Recently I was asked, "What has been your biggest struggle lately?”
I thought a little, and at first I thought I'd write about growing up. However, that's a story that couldn't fit into the time and space limit I have, not to mention that I don't feel like reliving that saga any time soon.
No, the wounds that I'm writing about today are the newest ones -- ones of trials, triumphs, and self-reflection.
College teaches you about yourself, about who you want to be, and about where you want life to take you.
Post-grad is a time in your life where nothing is certain. The past few months have been a period of complete uncertainty and combined with sadness and loneliness.
May and June, as well as early July, were not good months for me.

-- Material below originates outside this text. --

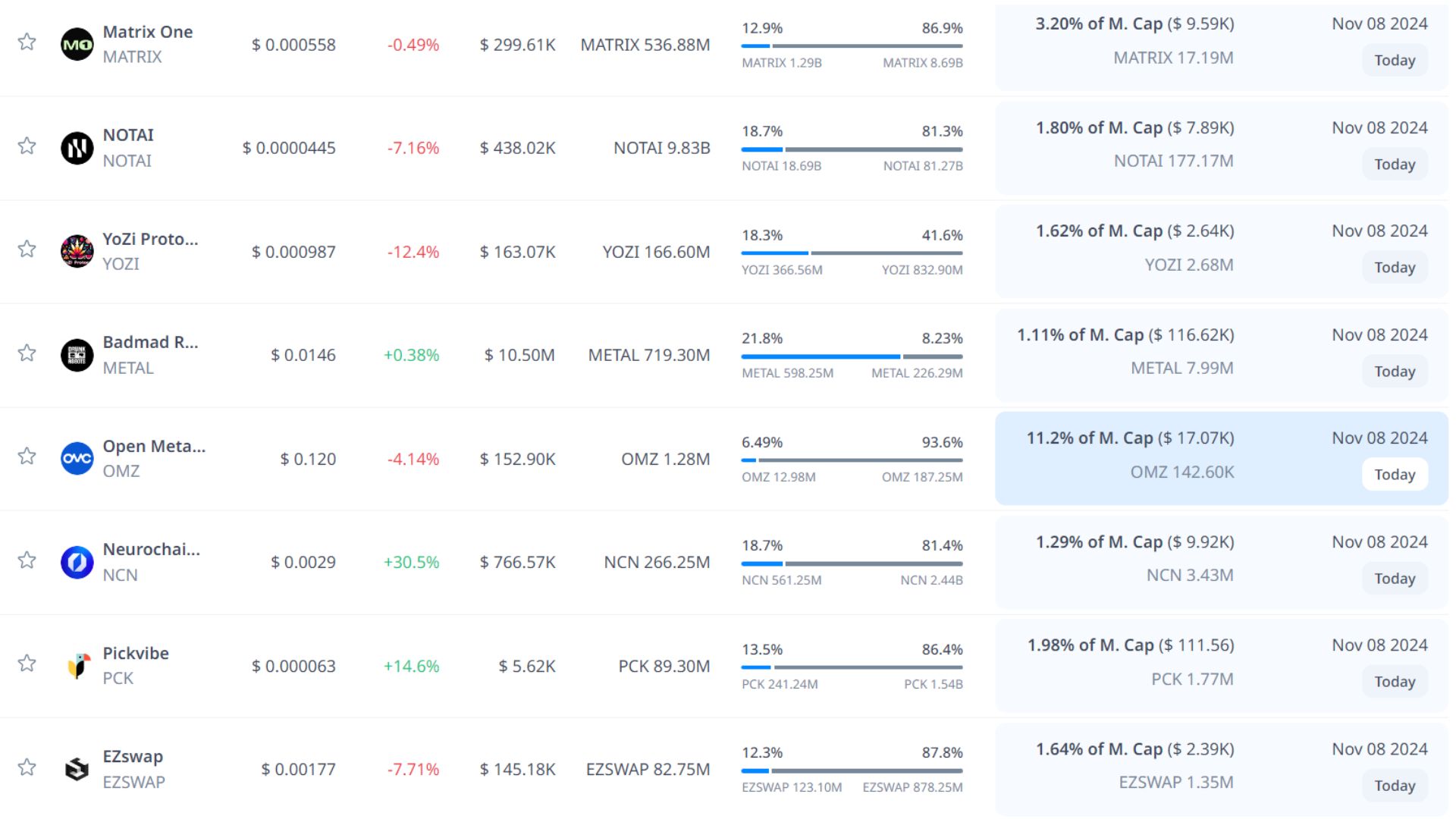Open the YoZi Proto... coin name link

I got caught up in the expectations of everyone in my life, and compared myself to other people in my life too much. I've been trying to eliminate those comparative thoughts and harmful opinions of myself and of others. I continue to strive to change my way of thinking, reminding myself to think good thoughts and not negative ones about myself and where I am in life.
People expect college students to be proactive and have a job lined up for them immediately when they're done with school -- to have a full time position in the field that they've studied for the past four (or five or six or more) years. This expectation is difficult to respond to when you've "failed" to do so.
At this point, many friends and acquaintances from grade school, high school, and college have started to get married and have kids. I'm happy for them, I really am. But that’s not what I want right now. In the words of Jimmy Buffett, I wouldn't "want that much organization in my life. I don't want people thinking for me." In my life right now, I have enough on my plate with paying bills and just staying afloat, while continuing to discover what I want in life.
Three months after graduation, I've got a full time job. Not in the field that I'm desiring for life, but it will pay the bills and it has benefits, along with a retirement fund. I've moved out of my childhood home, and am focused on paying rent and other bills to join the real world in that aspect. I continue to write for Odyssey Online because writing is one of my true passions. I will start blogging for an online publishing company very soon.
Life is happening for me. Good things are happening. Bad things have happened. But I will continue on. I will keep living. I will choose to push back when life gets tough.